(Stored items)
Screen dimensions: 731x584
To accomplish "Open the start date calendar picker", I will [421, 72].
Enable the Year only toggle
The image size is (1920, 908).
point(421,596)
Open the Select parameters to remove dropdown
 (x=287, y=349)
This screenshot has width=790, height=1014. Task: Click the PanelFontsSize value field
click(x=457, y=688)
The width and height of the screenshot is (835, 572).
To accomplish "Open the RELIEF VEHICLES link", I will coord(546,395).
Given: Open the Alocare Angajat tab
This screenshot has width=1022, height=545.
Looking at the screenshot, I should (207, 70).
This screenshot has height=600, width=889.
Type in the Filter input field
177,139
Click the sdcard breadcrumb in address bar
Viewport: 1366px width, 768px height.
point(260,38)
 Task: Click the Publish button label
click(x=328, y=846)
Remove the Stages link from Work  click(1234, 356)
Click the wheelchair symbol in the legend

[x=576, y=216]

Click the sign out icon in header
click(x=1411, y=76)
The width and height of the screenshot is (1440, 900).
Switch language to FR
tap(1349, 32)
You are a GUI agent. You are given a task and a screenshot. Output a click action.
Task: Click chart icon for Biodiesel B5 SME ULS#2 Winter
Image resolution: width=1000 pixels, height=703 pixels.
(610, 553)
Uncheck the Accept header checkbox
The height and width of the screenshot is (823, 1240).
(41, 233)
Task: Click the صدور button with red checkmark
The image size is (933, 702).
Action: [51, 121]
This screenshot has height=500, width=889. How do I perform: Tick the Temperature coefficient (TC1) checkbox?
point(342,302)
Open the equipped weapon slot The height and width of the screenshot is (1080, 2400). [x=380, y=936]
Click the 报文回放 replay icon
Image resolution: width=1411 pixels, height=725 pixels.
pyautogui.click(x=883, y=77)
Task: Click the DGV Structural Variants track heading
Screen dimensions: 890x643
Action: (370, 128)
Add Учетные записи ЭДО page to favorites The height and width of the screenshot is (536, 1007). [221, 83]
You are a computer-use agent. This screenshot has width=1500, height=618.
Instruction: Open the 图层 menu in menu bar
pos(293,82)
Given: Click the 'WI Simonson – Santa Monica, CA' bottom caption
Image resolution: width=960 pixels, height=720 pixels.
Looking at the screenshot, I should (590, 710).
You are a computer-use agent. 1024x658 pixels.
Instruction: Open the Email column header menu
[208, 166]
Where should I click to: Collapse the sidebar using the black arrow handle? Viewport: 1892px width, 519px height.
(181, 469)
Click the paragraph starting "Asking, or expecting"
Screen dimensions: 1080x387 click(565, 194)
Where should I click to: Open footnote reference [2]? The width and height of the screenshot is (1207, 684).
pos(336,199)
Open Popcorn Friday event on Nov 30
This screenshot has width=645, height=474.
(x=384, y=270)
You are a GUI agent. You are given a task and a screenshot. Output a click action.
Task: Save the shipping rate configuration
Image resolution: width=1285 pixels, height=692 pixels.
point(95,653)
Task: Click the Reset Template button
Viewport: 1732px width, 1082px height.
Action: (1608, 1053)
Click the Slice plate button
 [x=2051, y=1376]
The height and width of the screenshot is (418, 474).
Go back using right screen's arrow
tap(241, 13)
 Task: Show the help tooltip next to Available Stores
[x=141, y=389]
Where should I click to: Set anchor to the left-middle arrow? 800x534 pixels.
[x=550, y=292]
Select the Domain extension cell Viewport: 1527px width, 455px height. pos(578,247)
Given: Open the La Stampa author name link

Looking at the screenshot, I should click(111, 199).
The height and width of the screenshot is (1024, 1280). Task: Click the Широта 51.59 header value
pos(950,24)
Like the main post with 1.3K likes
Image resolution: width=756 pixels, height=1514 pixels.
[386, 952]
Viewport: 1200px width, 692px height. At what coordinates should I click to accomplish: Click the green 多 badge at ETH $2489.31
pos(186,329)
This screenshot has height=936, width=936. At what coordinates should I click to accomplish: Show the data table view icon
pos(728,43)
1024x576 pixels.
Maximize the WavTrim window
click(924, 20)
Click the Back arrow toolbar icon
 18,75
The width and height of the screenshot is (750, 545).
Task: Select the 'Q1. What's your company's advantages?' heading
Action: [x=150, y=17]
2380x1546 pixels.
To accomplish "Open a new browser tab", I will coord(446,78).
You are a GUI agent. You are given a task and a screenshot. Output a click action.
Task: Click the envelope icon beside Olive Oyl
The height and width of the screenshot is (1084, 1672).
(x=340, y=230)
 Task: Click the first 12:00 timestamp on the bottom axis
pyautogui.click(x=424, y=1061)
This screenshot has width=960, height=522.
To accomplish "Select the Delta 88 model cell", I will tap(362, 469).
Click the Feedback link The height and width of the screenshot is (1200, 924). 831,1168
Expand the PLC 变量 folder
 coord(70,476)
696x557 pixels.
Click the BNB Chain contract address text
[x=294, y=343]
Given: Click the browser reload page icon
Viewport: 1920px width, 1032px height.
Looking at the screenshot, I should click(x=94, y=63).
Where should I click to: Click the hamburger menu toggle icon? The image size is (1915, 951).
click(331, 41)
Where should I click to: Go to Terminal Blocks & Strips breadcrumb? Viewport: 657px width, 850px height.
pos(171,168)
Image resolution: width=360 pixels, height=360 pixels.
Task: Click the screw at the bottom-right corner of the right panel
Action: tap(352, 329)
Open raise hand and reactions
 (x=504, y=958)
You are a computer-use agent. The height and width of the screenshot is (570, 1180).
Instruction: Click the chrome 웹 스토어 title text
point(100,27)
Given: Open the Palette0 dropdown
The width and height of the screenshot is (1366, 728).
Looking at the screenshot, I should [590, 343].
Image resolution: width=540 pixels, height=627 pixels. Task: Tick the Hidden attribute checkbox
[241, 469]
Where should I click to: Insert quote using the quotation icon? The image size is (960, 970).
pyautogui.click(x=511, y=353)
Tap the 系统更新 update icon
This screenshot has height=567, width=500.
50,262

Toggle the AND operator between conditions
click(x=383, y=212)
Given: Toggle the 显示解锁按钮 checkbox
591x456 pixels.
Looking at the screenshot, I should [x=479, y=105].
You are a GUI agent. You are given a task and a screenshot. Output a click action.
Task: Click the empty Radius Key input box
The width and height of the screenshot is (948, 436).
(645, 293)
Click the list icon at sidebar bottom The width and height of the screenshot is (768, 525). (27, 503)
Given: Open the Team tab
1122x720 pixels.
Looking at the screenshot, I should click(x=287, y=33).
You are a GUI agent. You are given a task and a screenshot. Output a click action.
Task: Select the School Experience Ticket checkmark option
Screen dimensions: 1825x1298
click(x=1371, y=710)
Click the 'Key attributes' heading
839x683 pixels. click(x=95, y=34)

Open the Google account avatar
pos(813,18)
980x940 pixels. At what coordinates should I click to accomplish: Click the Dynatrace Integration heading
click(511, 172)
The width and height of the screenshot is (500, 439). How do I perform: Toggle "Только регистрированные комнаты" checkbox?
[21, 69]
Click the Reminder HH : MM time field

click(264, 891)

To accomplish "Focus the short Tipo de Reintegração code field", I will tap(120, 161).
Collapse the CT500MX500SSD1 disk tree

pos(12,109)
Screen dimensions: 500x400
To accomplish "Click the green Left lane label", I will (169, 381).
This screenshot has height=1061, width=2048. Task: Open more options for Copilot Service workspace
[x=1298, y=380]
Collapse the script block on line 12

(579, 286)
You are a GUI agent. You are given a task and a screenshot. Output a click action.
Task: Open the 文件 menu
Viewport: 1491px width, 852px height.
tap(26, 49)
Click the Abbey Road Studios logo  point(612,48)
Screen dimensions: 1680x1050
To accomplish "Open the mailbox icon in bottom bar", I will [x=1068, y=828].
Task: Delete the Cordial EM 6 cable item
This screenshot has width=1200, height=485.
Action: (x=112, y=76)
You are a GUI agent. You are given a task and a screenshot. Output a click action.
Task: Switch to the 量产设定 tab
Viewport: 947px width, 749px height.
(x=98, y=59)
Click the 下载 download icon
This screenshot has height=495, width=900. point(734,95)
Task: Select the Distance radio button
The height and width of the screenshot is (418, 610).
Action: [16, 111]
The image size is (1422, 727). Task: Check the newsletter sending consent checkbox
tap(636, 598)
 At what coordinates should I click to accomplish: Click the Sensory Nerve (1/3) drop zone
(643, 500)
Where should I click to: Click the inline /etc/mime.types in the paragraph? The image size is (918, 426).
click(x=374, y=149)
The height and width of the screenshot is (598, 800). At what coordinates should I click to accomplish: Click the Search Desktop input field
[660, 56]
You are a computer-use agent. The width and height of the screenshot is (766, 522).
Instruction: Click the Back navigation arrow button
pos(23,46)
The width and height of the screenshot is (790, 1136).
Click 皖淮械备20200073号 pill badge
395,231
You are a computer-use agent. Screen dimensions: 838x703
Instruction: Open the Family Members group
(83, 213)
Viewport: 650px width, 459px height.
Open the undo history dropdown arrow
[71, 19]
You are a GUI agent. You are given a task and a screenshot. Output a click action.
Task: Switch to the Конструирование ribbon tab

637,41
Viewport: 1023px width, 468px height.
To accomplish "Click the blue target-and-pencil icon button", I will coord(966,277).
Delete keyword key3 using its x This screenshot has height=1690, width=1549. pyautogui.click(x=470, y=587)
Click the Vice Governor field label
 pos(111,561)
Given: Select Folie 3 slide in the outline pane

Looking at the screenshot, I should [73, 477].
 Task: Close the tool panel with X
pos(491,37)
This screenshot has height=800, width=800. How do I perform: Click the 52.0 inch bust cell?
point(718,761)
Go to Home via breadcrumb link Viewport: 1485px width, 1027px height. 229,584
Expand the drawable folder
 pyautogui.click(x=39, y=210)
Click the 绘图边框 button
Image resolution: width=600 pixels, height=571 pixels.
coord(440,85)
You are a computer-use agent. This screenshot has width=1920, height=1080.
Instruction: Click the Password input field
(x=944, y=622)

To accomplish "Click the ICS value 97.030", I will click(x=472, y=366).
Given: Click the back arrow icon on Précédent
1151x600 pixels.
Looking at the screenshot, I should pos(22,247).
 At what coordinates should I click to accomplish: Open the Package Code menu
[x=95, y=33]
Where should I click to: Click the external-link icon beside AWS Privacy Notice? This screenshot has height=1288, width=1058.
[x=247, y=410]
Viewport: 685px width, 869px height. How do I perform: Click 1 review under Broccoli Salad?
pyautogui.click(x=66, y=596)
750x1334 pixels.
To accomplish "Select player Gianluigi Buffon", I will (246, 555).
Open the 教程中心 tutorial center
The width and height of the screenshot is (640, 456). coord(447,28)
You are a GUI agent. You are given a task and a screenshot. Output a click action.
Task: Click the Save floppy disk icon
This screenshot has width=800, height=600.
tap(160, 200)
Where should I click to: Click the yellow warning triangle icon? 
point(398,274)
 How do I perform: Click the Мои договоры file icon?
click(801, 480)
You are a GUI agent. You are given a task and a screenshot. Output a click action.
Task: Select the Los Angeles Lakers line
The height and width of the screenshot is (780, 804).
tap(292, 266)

▶ _REQUIREMENT_: Lines above that contain the string "browser" make up the answer.

▶ _REPLY TO THE TASK_:
To accomplish "Open a new browser tab", I will coord(446,78).
Given: Click the browser reload page icon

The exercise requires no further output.